Investors have been reluctant to express a negative view of the Australian dollar, but Goldman Sachs has laid out several reasons why, finally, it will “succumb to gravity.”
And they are:
Commodity prices — especially iron ore — are going to get worse.
Resource companies aren’t spending as much money, which could mean overseas companies are finished investing a ton of money here.
Australia’s been a “poster child” in a search for yield, which has seen overseas investors pour into our equity and fixed income markets. Goldman Sachs says a case can be made that this is drawing to a close.
Particularly, if our massive superannuation sector decides that the dollar’s adjustment is permanent, they could increase their allocation to equity markets offshore, which GS says could drive the dollar down further.

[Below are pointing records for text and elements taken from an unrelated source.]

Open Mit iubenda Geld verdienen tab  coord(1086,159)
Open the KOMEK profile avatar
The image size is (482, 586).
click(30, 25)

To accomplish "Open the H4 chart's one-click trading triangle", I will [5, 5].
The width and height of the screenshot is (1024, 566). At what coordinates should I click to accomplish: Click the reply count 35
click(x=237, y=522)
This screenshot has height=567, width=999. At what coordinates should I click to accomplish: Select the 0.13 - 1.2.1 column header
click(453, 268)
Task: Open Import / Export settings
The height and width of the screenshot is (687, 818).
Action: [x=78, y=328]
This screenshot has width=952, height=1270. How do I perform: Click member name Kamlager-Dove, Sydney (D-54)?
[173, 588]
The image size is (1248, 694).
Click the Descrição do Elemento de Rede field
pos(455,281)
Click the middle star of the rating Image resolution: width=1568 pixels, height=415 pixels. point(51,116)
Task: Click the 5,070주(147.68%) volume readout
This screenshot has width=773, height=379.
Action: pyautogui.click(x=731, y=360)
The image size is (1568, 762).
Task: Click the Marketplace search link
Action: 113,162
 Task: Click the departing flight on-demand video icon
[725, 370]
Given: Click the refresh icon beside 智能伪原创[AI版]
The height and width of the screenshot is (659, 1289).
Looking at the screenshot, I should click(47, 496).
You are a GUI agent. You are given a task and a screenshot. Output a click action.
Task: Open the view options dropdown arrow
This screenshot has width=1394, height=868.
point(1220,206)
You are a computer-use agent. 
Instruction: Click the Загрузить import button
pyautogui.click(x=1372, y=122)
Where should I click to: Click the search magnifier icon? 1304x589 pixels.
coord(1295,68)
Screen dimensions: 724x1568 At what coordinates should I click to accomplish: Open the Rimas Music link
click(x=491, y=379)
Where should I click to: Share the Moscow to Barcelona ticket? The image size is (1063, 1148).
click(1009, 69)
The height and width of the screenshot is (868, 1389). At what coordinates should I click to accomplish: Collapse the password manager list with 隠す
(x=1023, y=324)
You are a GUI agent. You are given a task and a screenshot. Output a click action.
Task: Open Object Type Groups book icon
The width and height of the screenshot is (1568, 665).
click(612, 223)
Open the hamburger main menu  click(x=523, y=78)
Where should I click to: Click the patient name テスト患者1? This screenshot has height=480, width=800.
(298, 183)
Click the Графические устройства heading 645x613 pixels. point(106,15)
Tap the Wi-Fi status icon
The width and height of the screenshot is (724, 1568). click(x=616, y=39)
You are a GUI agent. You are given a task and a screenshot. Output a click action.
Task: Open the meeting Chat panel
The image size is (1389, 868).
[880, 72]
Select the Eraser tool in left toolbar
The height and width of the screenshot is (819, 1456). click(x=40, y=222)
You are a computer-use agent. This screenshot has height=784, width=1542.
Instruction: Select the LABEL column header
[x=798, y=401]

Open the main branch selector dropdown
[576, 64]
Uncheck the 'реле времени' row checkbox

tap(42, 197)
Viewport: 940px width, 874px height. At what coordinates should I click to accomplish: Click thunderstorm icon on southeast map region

If the dollar actually goes to 90 cents, Goldman Sachs says the RBA will definitely be done easing.
“Indeed, we see the A$ adjustment as quite bullish for the non-mining economy,” it said in its note.
Well, that’s one prediction. In its Federal Budget summary, The Commonwealth Bank said the dip below parity is only temporary. It’s 12-month target is $1.03, well above the Vampire Squid’s.
Central banks buying our dollar, according to CBA, will continue to prop up the AUD’s strength.